**MATERIAL PROVIDED**
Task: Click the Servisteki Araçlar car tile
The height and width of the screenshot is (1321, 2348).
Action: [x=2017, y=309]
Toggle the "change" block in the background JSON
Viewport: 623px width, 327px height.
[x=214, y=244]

**PROBLEM REQUIREMENTS**
Count the lines in the records above that contain the string "width", treating uppercase and lowercase as different, and reply with only that number.

**SOLUTION TO THIS EXERCISE**
2